Welcome to our comprehensive guide to understanding one of the most pivotal positions in rugby - the flanker. In this blog, we will delve into the intricacies of the flanker position, uncovering the gameplay, systems, principles, patterns, and mentality that underpin this role.


  1. What are Flanker Positions?

The flanker positions in rugby are the backbone of any team's gameplay. Positioned on the side of the scrum, flankers are the link between the forwards and the backs, involved in both defensive and offensive plays. There are two flanker positions - the blindside and the openside, each with their unique responsibilities and playing patterns.

  1. Gameplay and Systems:

The gameplay of a flanker is characterized by high-intensity physicality and strategic acumen. They are the first to react when the ball leaves the scrum, making them crucial in both defensive and offensive systems. Flankers are often the team's key tacklers and are responsible for disrupting the opposition's ball flow.

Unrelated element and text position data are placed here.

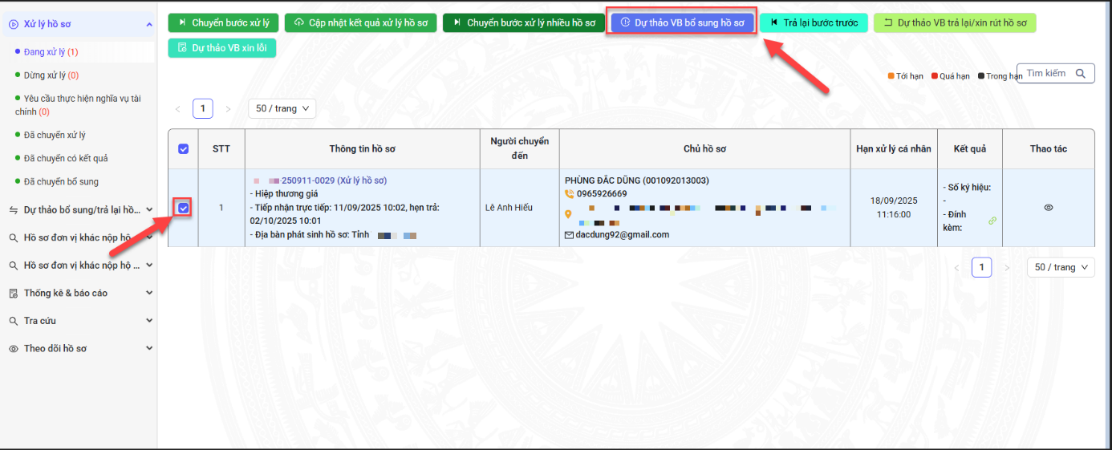
Task: Click the envelope icon beside the email
Action: [570, 235]
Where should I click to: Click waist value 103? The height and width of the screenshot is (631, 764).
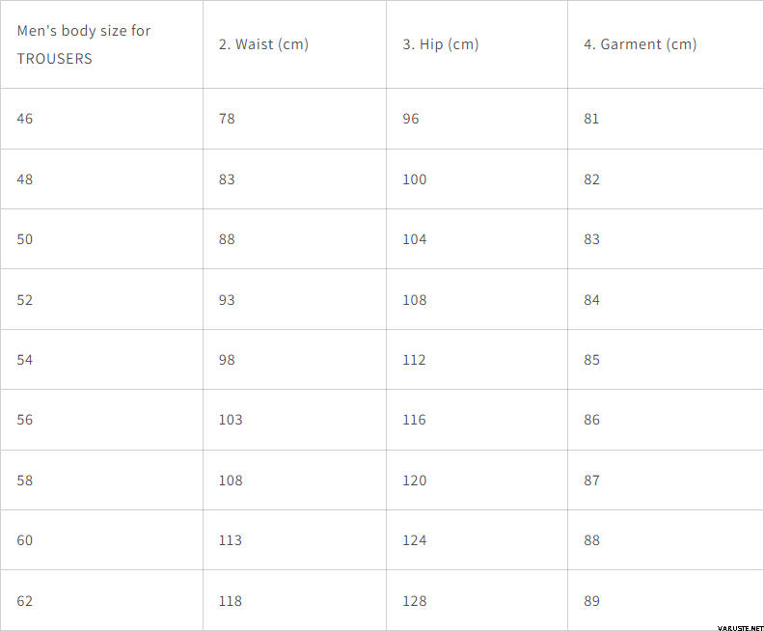230,420
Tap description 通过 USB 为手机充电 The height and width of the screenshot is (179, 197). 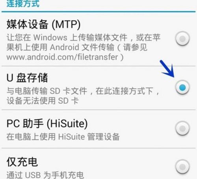[x=45, y=175]
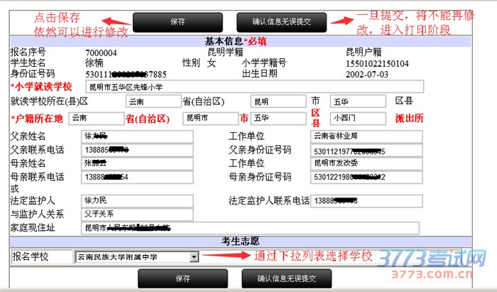Select the 父亲联系电话 input field
497x292 pixels.
tap(136, 150)
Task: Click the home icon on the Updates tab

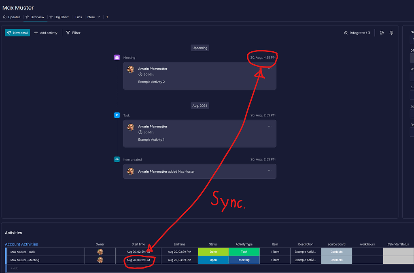Action: [4, 17]
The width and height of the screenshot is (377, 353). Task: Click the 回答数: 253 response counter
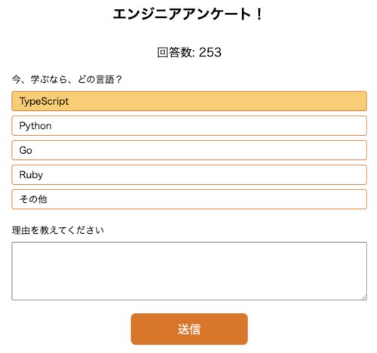tap(189, 52)
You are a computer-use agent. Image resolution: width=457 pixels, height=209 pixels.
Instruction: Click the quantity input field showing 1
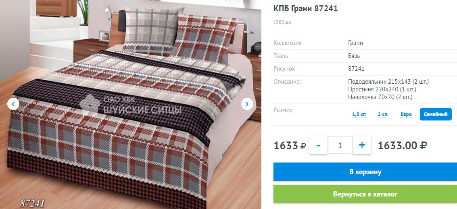point(340,145)
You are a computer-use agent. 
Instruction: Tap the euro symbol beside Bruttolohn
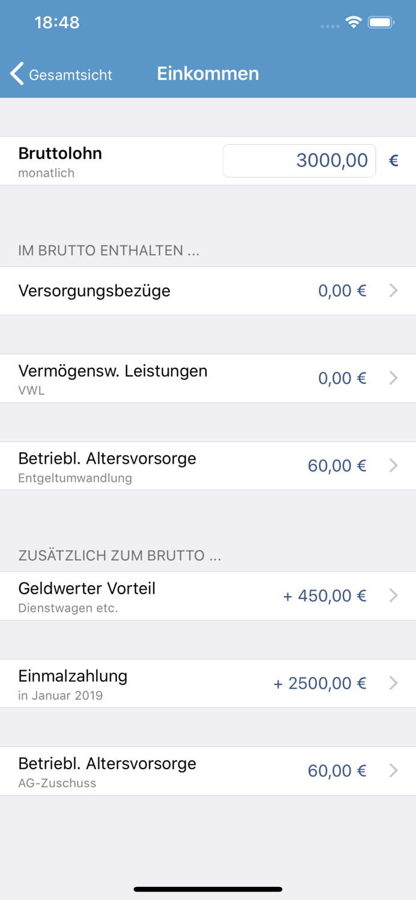pos(394,160)
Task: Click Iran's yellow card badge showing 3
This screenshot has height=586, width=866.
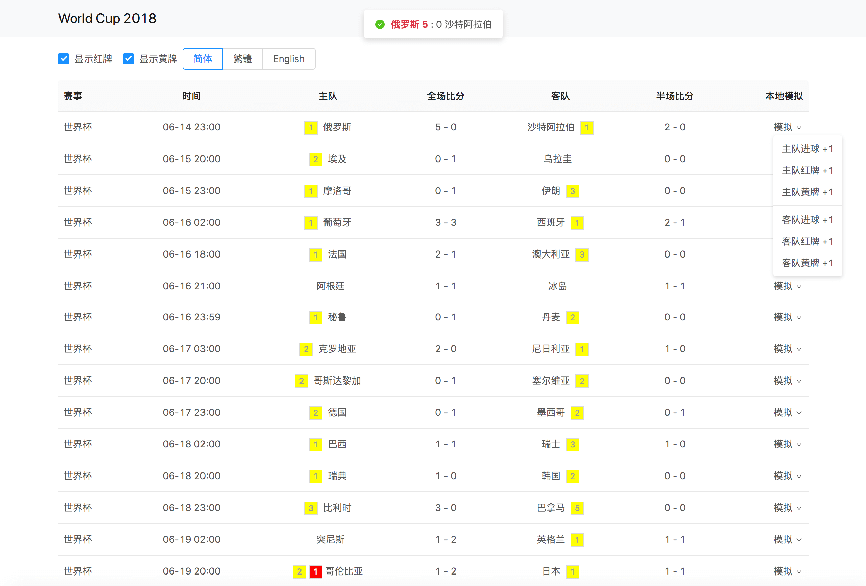Action: coord(572,191)
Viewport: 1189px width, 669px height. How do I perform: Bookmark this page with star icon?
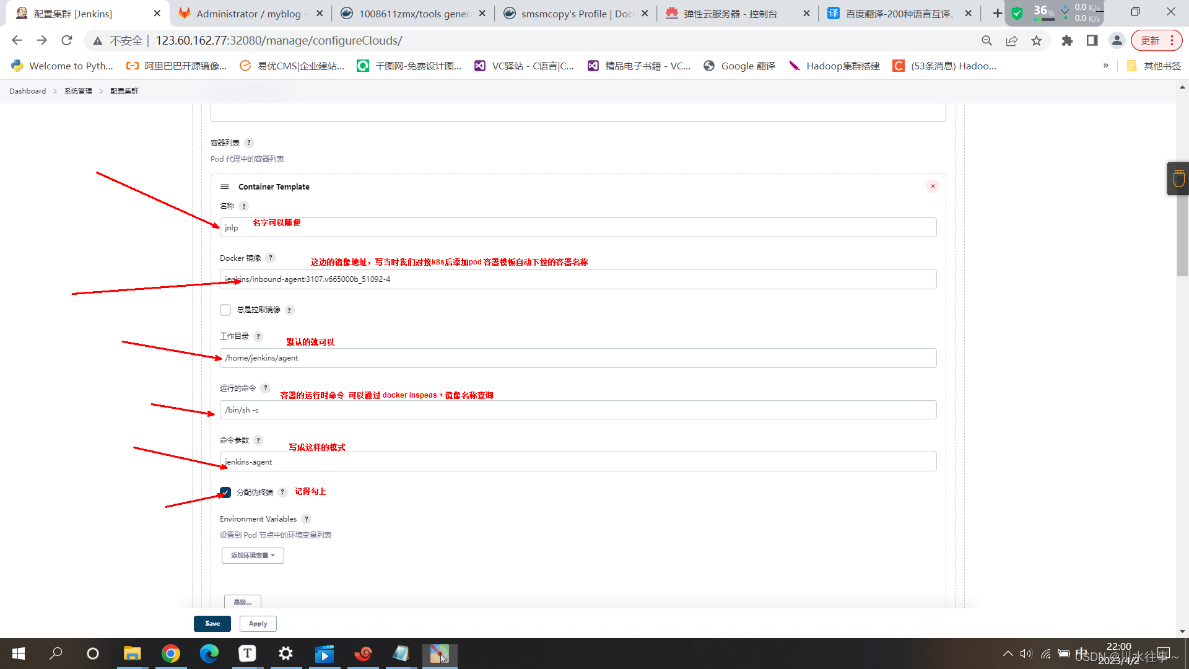[x=1036, y=41]
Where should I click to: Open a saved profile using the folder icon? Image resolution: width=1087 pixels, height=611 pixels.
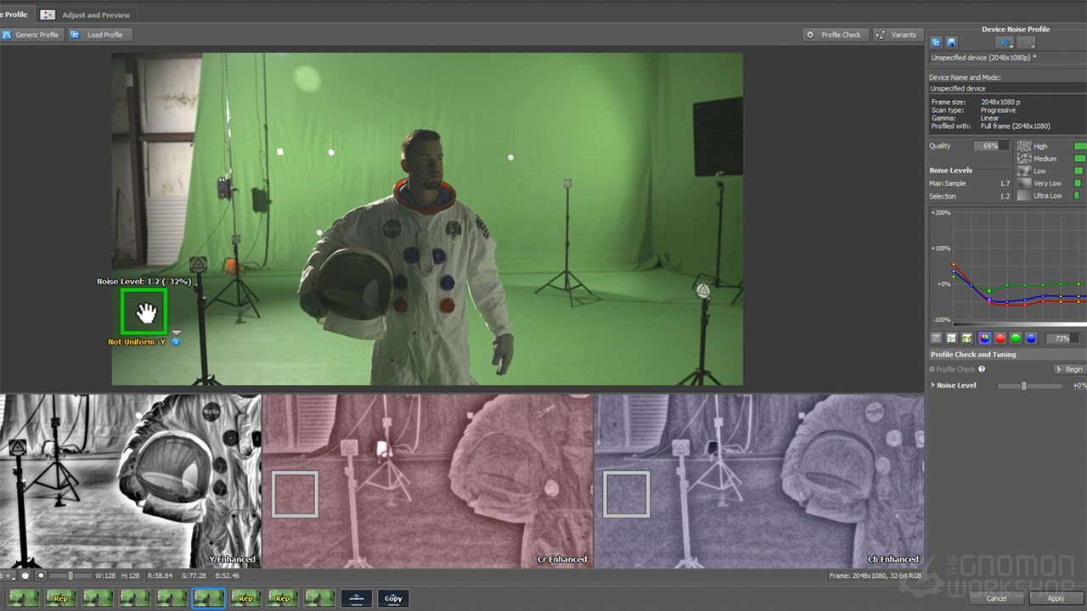tap(937, 41)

  1. Principles and Patterns:

The principles that guide a flanker's role revolve around agility, speed, strength, and endurance. The patterns of a flanker's play are dynamic and change based on the game situation. A flanker must read the game, anticipate the opposition's moves, and react accordingly - a test of both physical prowess and mental agility.

  1. Flanker's Mentality:

The mentality of a successful flanker is one of tenacity and resilience. They are often in the thick of the action and must make split-second decisions that can change the course of the game. A flanker's mentality is about being fearless in the face of opposition, relentless in pursuit of the ball, and unwavering in the commitment to their team.


  1. Skills and Attributes of a Flanker:

The flanker's role requires a unique set of skills. They must be strong and powerful to withstand the physical challenges of the game, agile and quick to react to changing game situations, and have the endurance to maintain this high level of performance throughout the game.

  1. Defensive and Offensive Contributions:

In defensive systems, flankers are often the first line of defense, using their tackling skills to halt the progress of the opposition. Offensively, they support the ball carriers, create space for their teammates, and often act as additional ball carriers themselves.


Understanding the flanker positions in rugby is key to appreciating the strategic depth of the game. The flanker's gameplay, systems, principles, patterns, and mentality are a testament to the complexity and beauty of rugby. Whether you're a seasoned player, a coach, or a fan, we hope this guide has given you a deeper insight into the crucial role of flankers in rugby.